E assim estivemos a ver cartas, algumas horas, e a lembrar anciedades passadas; saudades, receios, que é o manjar de quem tem parentes queridos no mar. Depois a serviçal foi levar, com muita cautella, como cousas sagradas, a pasta e os grandes rolos para o quarto de cima, ao pé do Oratorio.
Os primeiros christãos.—As duas inscripções romanas que ainda hoje felizmente se conservam em S. Miguel de Odrinhas teem servido de base a dissertações de auctores considerados sobre o apparecimento do christianismo n’esta região a norte de Lisboa. Principalmente a do Seneca.
O nosso D. Rodrigo da Cunha na Historia ecclesiastica da egreja de Lisboa, disserta sobre a pregação de S. Pedro de Rates pela beira mar até Cintra, e dá muita attenção ás duas inscripções romanas.
A razão de julgar que taes inscripções commemoram pessoas christans é porque lhes falta o D. M. S. (consagrado aos deuses manes), inicio vulgar dos lettreiros pagãos.
Base ou principal ponto de partida a respeito da existencia de christãos logo no 1.ᵒ seculo, neste extremo da peninsula, é a chronica de Flavio Dextro, que diz: Lucius Seneca Centurio verus christianus Sintriae occumbit. (Ann. Chr. 50).
Numa edição de 1619, vê-se Senticae, emendado para Sintriae na edição de Leão (Lugduni, 1627 pag. 103).
Ora esta chronica de ha muito está mal afamada, mas percorrendo-a quasi me convenço de que merece alguma attenção; parece-me um texto antigo muito alterado e interpolado.

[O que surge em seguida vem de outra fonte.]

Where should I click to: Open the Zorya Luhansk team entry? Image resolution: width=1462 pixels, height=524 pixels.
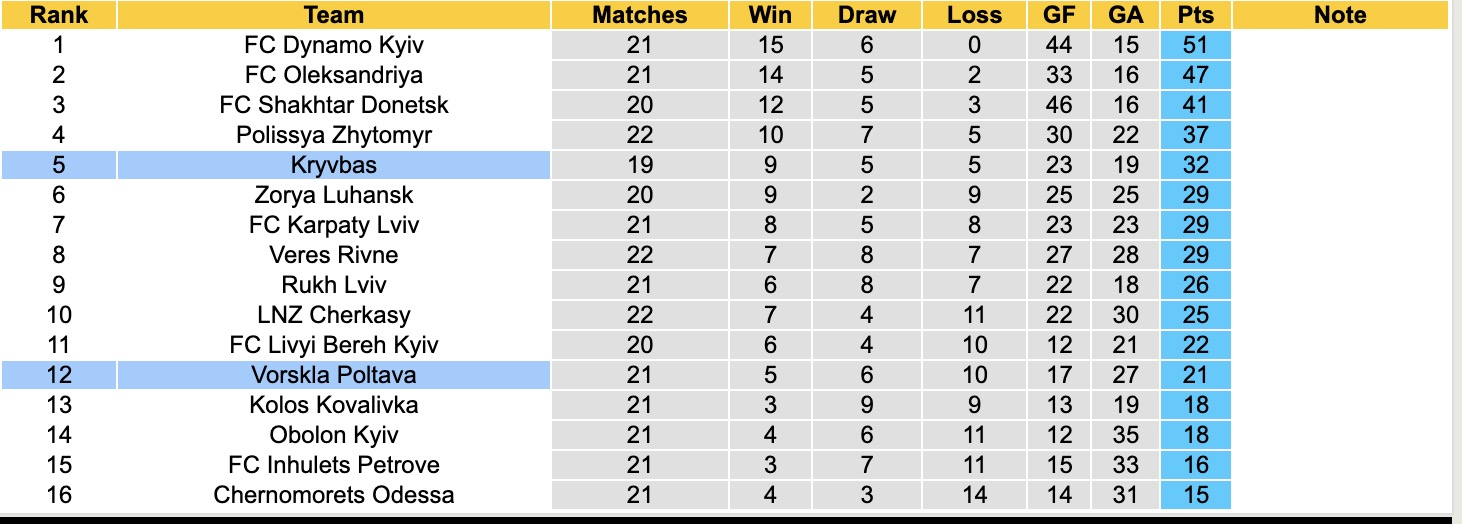coord(333,195)
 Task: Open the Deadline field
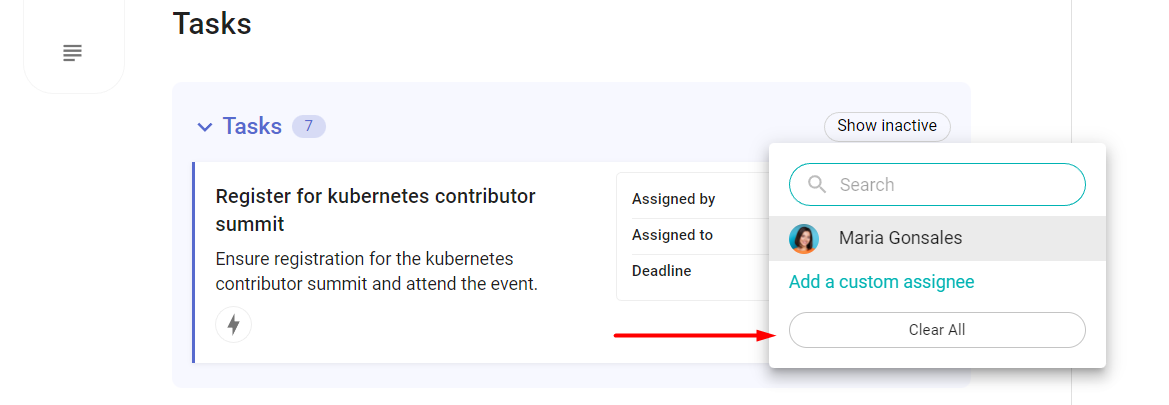[693, 271]
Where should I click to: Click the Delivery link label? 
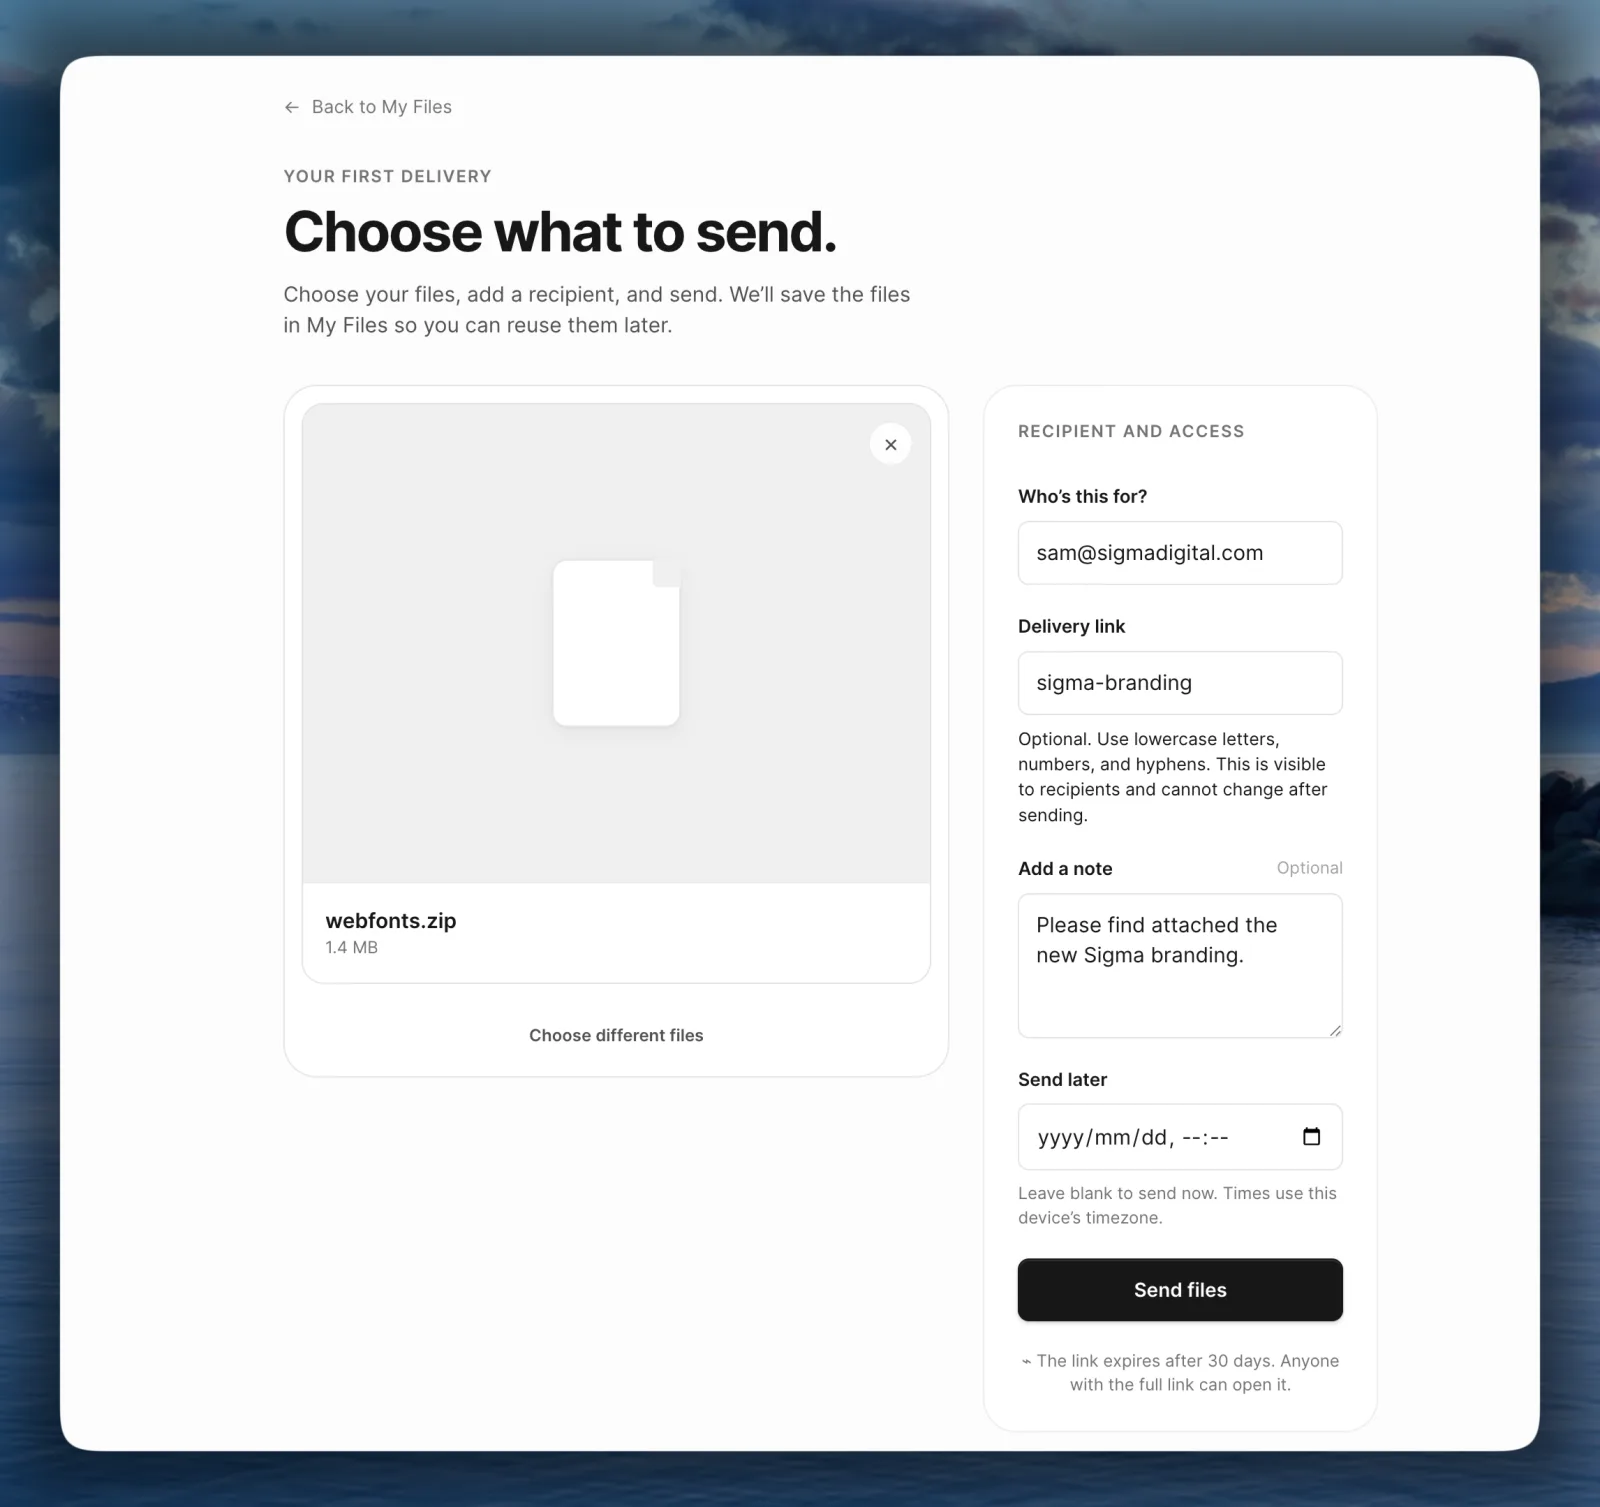click(x=1071, y=626)
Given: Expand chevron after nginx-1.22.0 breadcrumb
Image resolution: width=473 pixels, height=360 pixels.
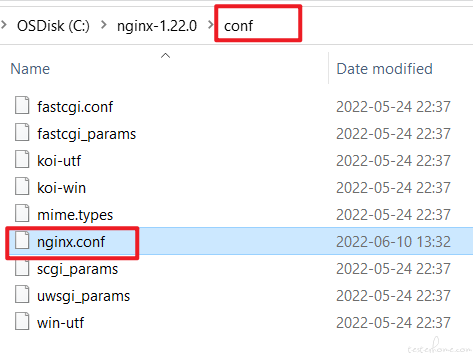Looking at the screenshot, I should point(211,25).
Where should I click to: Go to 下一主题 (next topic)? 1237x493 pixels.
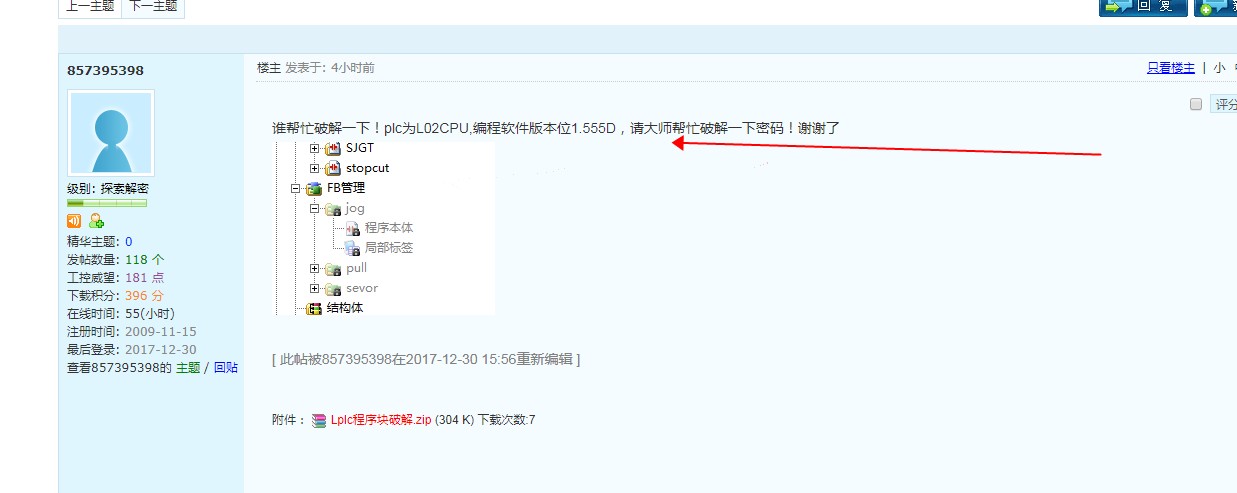tap(153, 6)
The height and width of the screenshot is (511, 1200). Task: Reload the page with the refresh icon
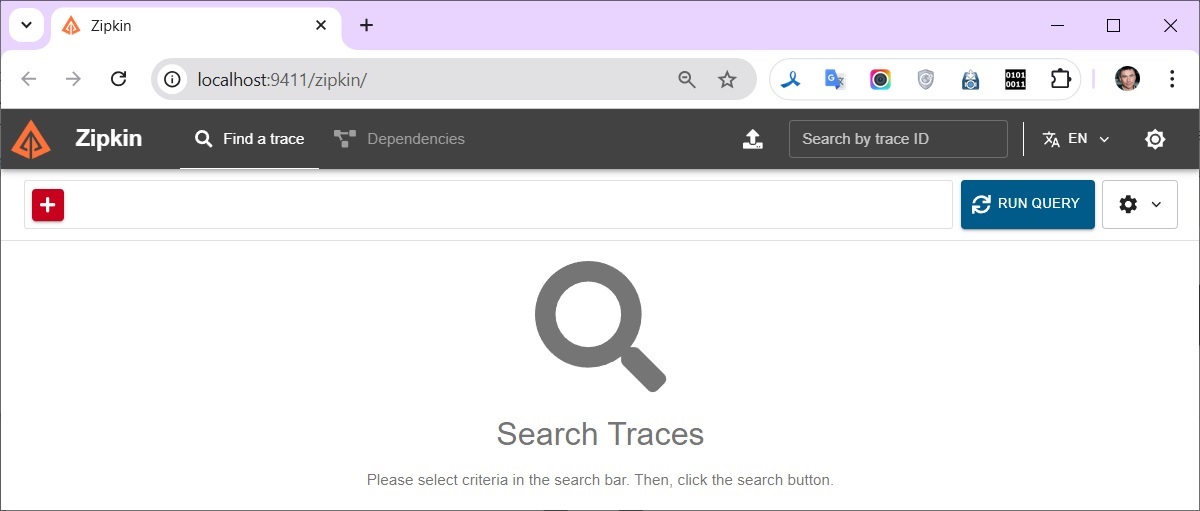(118, 79)
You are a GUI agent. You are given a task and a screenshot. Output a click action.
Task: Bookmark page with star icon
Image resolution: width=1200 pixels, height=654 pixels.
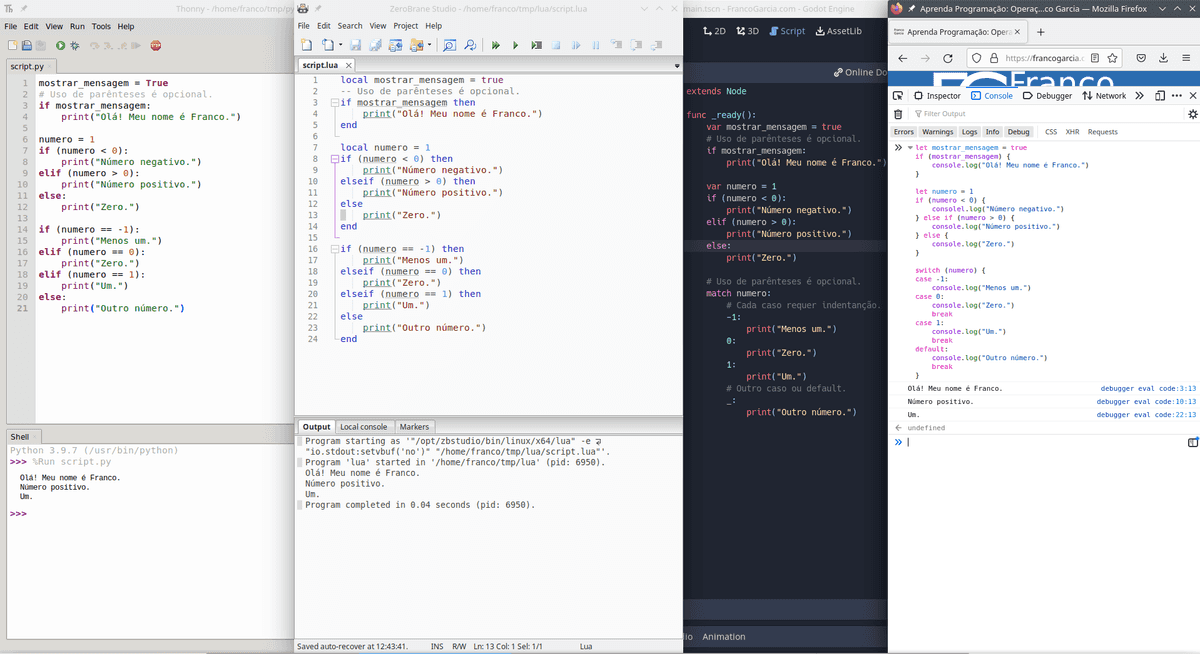[1112, 58]
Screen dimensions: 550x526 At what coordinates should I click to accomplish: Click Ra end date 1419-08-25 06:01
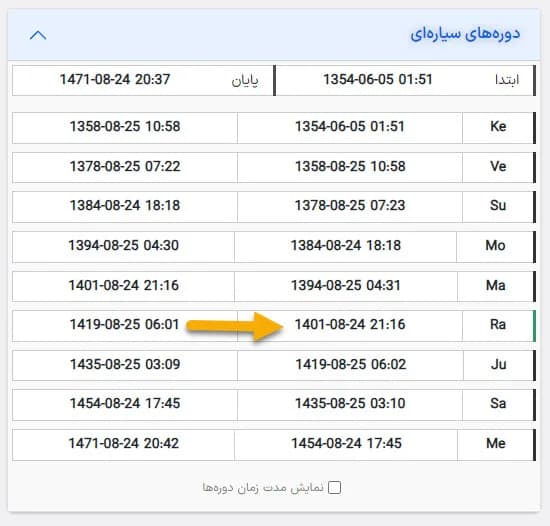tap(125, 324)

Ambrosio de Morales, continuador de Floriam de Ocampo, na Coronica general de Hespana (Alcalá de Henares, 1575, 2.ᵒ vol. pag. 245 e segg.) consagra um capitulo a esta questão:==El tiempo del Emperador Neron con todo lo de Seneca (Lib IX. C. 9) e reproduz a inscripção grande de Odrinhas. Não acho base alguma para affirmar a existencia de christãos logo no primeiro seculo no occidente da peninsula; porque é certo que os lettreiros sepulcraes de individuos christãos começam muito mais tarde; lendas, tradições devotas, sim; mas é difficil tambem marcar datas á creação de lendas piedosas.